Background: Epidermal growth factor receptor tyrosine kinase inhibitors (EGFR-TKI) have been the standard of care as first-line (1L) therapy for patients with advanced EGFR mutated lung cancer since 2009. In Thailand, however, it was not fully introduced to all health care funds until 2020. The purpose of this study was to determine the overall survival (OS) and treatment pattern in the period before EGFR-TKI became universally available to all patients. Methods: This was a retrospective study conducted at 10 medical centers in Thailand. Patients harboring the common mutation (exon 19 deletion or exon 21 L858R) diagnosed during January 2013 and December 2019 were enrolled. Results: This study included 284 patients with a median follow-up time of 19.8 months and a death rate of 80.3% (228/284). Clinical characteristics included median age 62.5 years, female 65.5%, never-smoking 74.3%, stage 3B/4/recurrence 2.1/93.3/4.6%, exon 19/exon 21- 60.9/38.7%. Treatment patterns to EGFR-TKI included not receiving (NR) (9.5%), first-line (1L) (56.0%), switch maintenance (MN) (3.5%), second-line (2L) (21.8%) and third-line (3L) or more (9.2%). Median OS of patient receiving EGFR-TKI as NR, 1L+MN, 2L and 3L or more was 11.10 (95%CI: 8.21 to14.00), 19.08 (95%CI: 15.76 to 22.41), 23.06 (95%CI: 15.91 to 30.21) and 32.46 (95%CI: 21.61 to 43.30) months (p=0.006), respectively. Factors contributing to poor prognosis in the multivariate model included poor ECOG-PS (HR 3.17, 95%CI: 1.96-5.13), not receiving EGFR-TKI (HR 3.83, 95%CI, 1.94-7.56) and receiving EGFR-TKI 1L (HR 2.30, 95%CI: 1.40-3.79) Conclusion: OS of patients with EGFR mutation positive lung cancer treated with EGFR-TKIs in Thailand was comparable to clinical studies. EGFR-TKI treatment should be provided to patients as early as possible, but TKI remained beneficial at later points in the treatment timeline. 

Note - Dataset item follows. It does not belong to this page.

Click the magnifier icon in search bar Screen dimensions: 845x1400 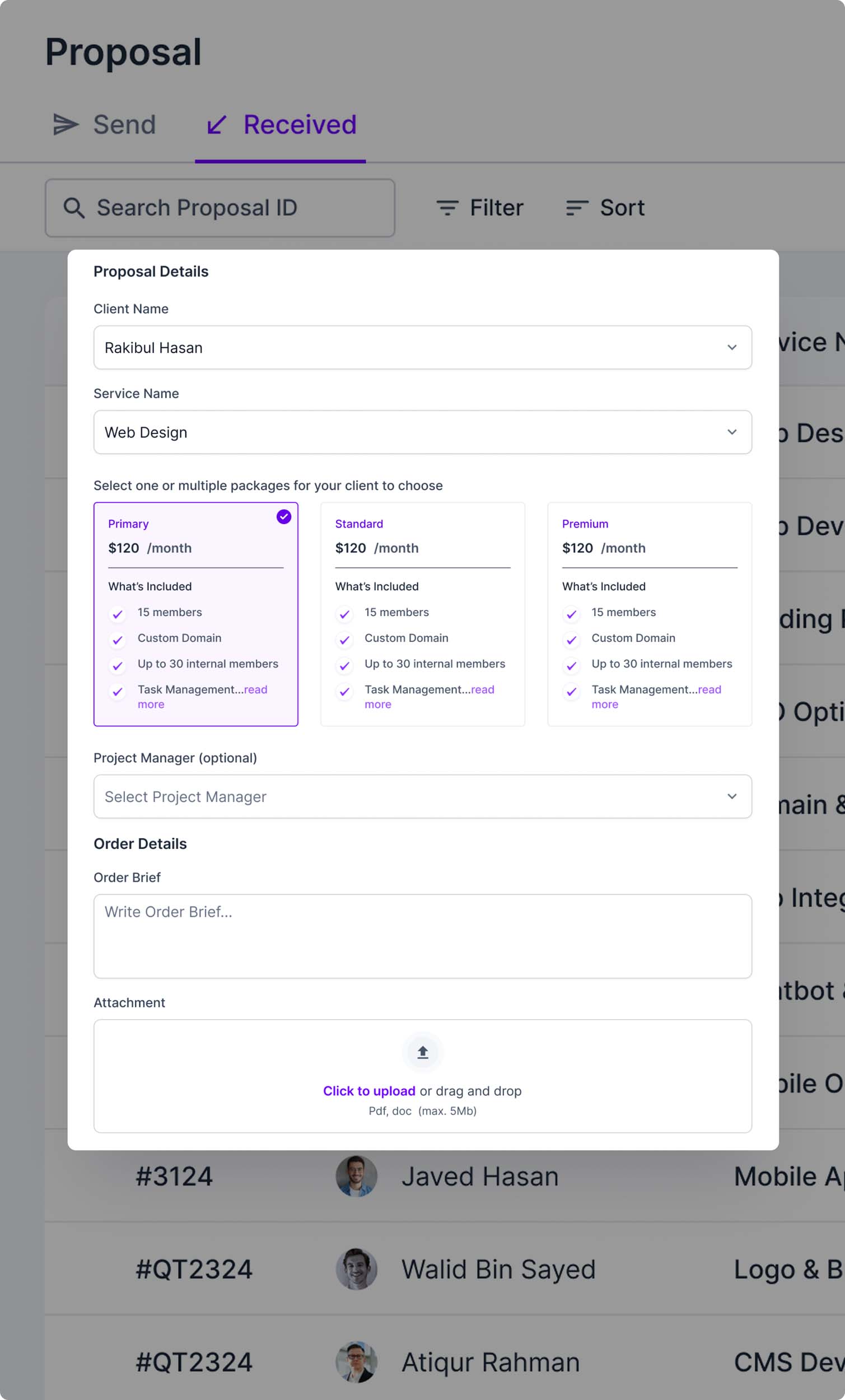74,208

EGFR突变阳性肺癌在现实世界的治疗结果:一项来自泰国的多中心研究
背景:表皮生长因子受体酪氨酸激酶抑制剂(EGFR- tki)自2009年以来一直是晚期EGFR突变肺癌患者的一线(1L)治疗标准。然而,在泰国,直到2020年才将其全面引入所有保健基金。本研究的目的是确定EGFR-TKI普遍适用于所有患者之前的总生存期(OS)和治疗模式。方法:在泰国10个医疗中心进行回顾性研究。在2013年1月至2019年12月期间诊断出携带常见突变(外显子19缺失或外显子21 L858R)的患者入组。结果:284例患者,中位随访时间19.8个月,死亡率80.3%(228/284)。临床特征:中位年龄62.5岁,女性65.5%,从不吸烟74.3%,3B/4期/复发2.1/93.3/4.6%,外显子19/外显子21- 60.9/38.7%。EGFR-TKI的治疗模式包括不接受治疗(NR)(9.5%)、一线(1L)(56.0%)、切换维护(MN)(3.5%)、二线(2L)(21.8%)和三线(3L)或更多(9.2%)。接受EGFR-TKI治疗的NR、1L+MN、2L和3L及以上患者的中位OS分别为11.10 (95%CI: 8.21 ~ 14.00)、19.08 (95%CI: 15.76 ~ 22.41)、23.06 (95%CI: 15.91 ~ 30.21)和32.46 (95%CI: 21.61 ~ 43.30)个月(p=0.006)。在多因素模型中导致预后不良的因素包括ECOG-PS差(HR 3.17, 95%CI: 1.96-5.13)、未接受EGFR- tki (HR 3.83, 95%CI: 1.94-7.56)和接受EGFR- tki 1L (HR 2.30, 95%CI: 1.40-3.79)。结论:泰国EGFR突变阳性肺癌患者接受EGFR- tki治疗的OS与临床研究相当。应尽早向患者提供EGFR-TKI治疗,但TKI在治疗时间的后期仍然有益。
本文章由计算机程序翻译,如有差异,请以英文原文为准。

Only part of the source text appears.